#### PASSAGE PROVIDED:
============
What if I just… open X in a new tab?
Nope.

Maybe it’s my browser? I’ll try a different one. Nope, still dead.
Maybe my Wi-Fi’s down? Let’s test by streaming a 4K cat video on YouTube. Oh look, perfect speed. So the problem isn’t me—it’s them.

This pattern repeated every 15 seconds like some deranged day trader watching Tesla’s stock, convinced they’re “just about” to get back in the green. Eventually, I had to accept my fate: the timeline was gone.


Step 2: Consider Touching Grass (But Ultimately, No)

Several well-meaning people suggested I “go outside” while X was down. Fascinating concept. Revolutionary, really. I Googled it—apparently “outside” is a location you can visit without a browser? It even has its own natural lighting system called “the sun.”

Tempting… except going outside requires pants, and my HOA has been very clear about their stance on “letting nature breathe” in the communal courtyard. So instead, I compromised by looking at pictures of nature on Google Images. That counts, right?

Besides, outside has bugs. And pollen. And neighbors who want to “chat.” No thank you.
============
#### INPUT DATA:
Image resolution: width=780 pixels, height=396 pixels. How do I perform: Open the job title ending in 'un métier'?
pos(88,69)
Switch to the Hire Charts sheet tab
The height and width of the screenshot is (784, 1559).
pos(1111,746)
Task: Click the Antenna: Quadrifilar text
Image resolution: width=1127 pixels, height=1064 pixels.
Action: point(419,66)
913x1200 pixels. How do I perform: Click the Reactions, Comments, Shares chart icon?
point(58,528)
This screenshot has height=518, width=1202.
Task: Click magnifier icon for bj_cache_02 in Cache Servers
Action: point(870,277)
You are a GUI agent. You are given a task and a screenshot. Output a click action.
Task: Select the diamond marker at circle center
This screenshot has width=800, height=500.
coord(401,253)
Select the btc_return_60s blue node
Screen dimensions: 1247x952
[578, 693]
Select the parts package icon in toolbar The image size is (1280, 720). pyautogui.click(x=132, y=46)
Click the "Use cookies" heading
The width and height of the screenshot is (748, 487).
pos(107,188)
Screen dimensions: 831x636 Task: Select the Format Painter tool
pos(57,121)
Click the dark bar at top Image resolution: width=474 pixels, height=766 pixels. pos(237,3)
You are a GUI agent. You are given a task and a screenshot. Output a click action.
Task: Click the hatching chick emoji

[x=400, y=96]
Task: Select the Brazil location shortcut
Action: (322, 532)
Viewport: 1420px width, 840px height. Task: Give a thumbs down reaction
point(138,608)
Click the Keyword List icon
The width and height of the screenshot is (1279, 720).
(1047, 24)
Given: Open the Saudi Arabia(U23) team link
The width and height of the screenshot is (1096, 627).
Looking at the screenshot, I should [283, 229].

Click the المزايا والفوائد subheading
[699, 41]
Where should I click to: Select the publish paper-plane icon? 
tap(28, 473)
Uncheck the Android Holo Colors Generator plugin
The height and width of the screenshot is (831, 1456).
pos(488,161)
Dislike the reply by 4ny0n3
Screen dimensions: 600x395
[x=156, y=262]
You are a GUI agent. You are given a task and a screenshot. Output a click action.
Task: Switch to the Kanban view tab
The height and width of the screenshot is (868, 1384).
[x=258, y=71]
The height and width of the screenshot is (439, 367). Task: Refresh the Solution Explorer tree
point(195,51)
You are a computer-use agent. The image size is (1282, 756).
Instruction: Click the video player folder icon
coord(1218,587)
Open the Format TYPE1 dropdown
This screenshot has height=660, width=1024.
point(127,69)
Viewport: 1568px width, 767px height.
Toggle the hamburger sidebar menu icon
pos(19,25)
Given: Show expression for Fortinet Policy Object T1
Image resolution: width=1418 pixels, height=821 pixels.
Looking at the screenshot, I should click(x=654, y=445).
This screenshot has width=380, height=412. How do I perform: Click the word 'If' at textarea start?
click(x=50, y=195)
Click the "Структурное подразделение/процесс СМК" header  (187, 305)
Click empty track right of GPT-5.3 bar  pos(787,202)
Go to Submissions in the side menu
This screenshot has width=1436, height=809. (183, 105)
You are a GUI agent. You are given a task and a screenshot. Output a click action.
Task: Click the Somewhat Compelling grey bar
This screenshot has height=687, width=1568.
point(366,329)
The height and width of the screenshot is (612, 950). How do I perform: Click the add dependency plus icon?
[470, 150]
============
#### DIRECTIONS:
(A) Do the following statements agree with the account of X going down? Answer yes or no for each, and quote the words of the text that decide it.
(i) The narrator tested the Wi-Fi by streaming a 4K cat video on YouTube.
(ii) The pattern of checking repeated every 30 seconds.
(iii) In the end, the narrator went outside.
(B) In the rows, transcribe without change the part that opens with the line containing "913x1200 pixels. How" and closes with the line containing "Select the parts", including both of those lines.

#### EXPECTED RESULTS:
(A)
(i) Yes: "Let’s test by streaming a 4K cat video on YouTube."
(ii) No: "This pattern repeated every 15 seconds"
(iii) No: "So instead, I compromised by looking at pictures of nature on Google Images."

(B)
913x1200 pixels. How do I perform: Click the Reactions, Comments, Shares chart icon?
point(58,528)
This screenshot has height=518, width=1202.
Task: Click magnifier icon for bj_cache_02 in Cache Servers
Action: point(870,277)
You are a GUI agent. You are given a task and a screenshot. Output a click action.
Task: Select the diamond marker at circle center
This screenshot has width=800, height=500.
coord(401,253)
Select the btc_return_60s blue node
Screen dimensions: 1247x952
[578, 693]
Select the parts package icon in toolbar The image size is (1280, 720). pyautogui.click(x=132, y=46)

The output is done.